DIRECTIONS. Below are entries; count the lines containing the string "screenshot". The answer is that number alone.

EXTRACTED INFORMATION.

------------------------------------------------------------------------

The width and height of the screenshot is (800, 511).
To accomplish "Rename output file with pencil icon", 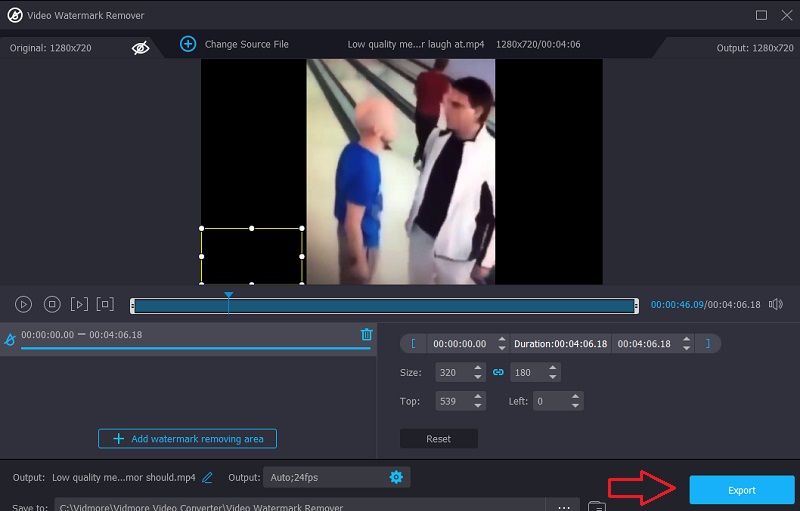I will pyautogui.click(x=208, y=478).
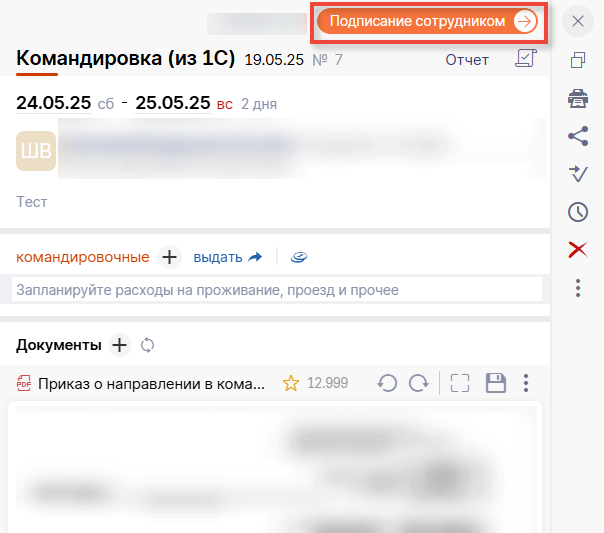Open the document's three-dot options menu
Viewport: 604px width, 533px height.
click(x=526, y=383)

------------------------------------------------------------------------

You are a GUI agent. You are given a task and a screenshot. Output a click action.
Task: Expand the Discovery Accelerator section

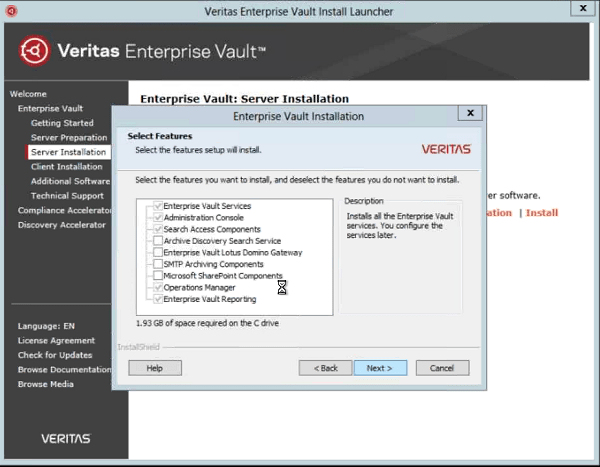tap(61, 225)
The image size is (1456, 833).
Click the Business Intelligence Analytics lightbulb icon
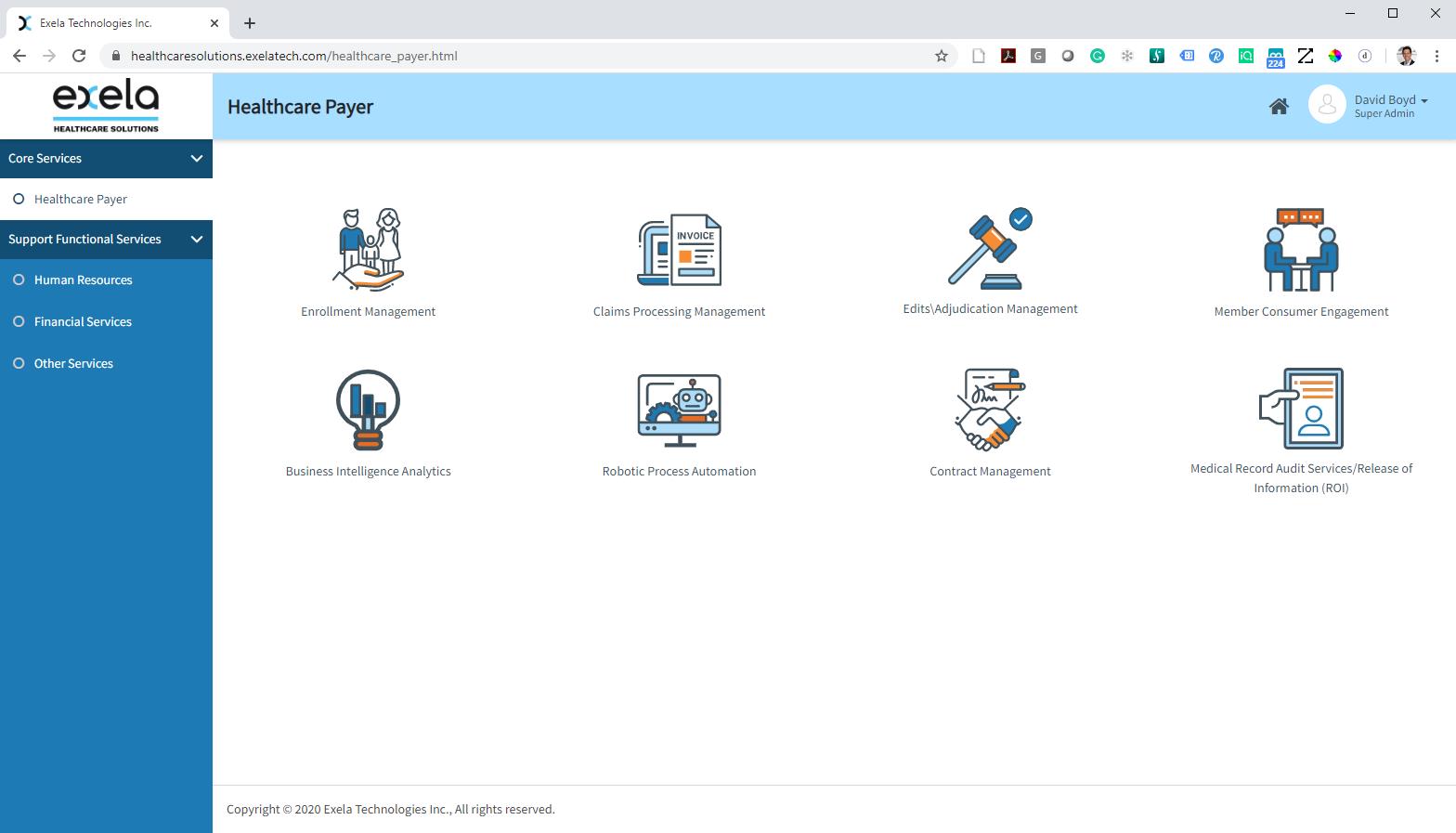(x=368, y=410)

------------------------------------------------------------------------

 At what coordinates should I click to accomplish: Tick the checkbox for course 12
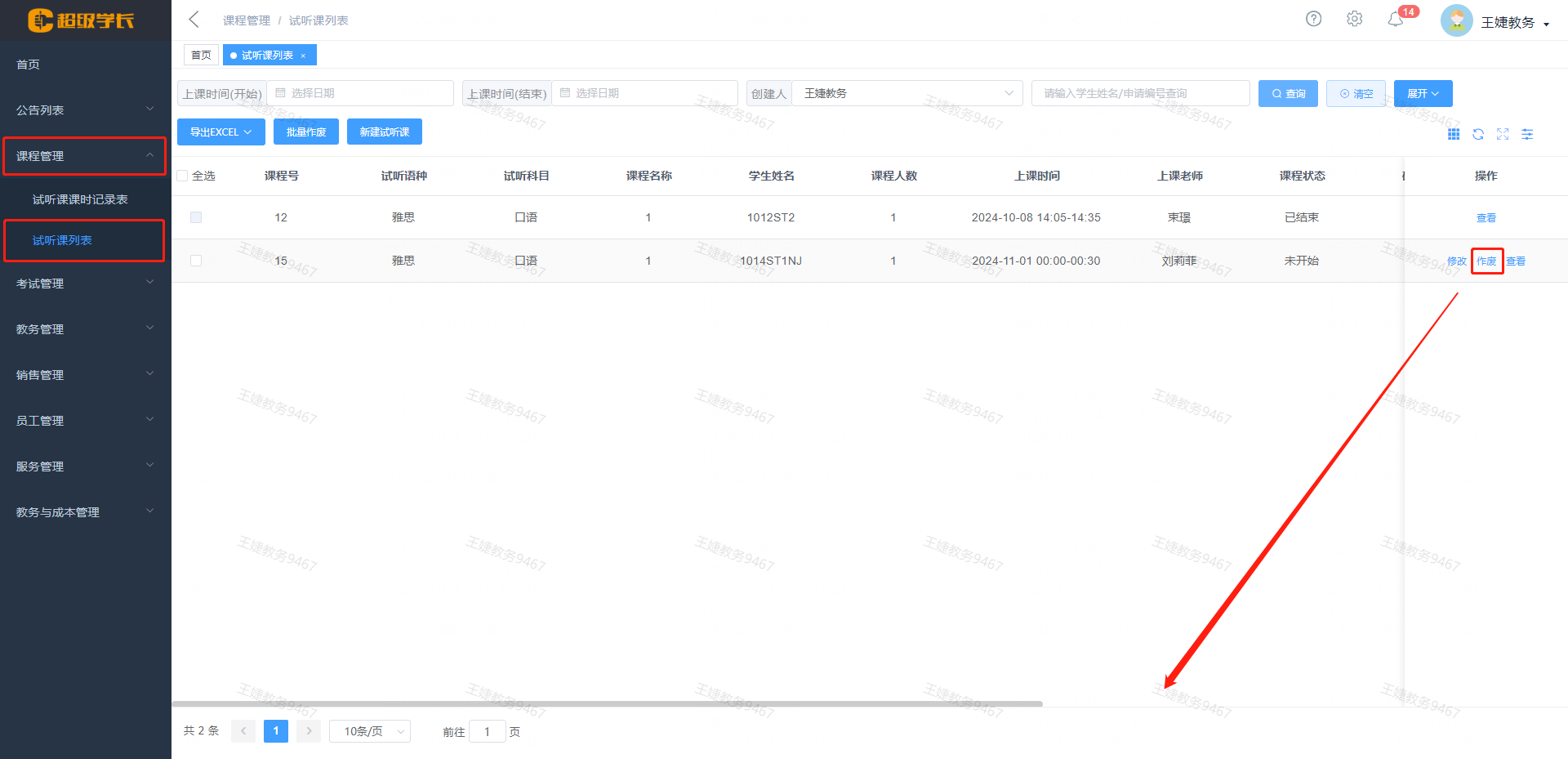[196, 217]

------------------------------------------------------------------------

FINAL ANSWER. 2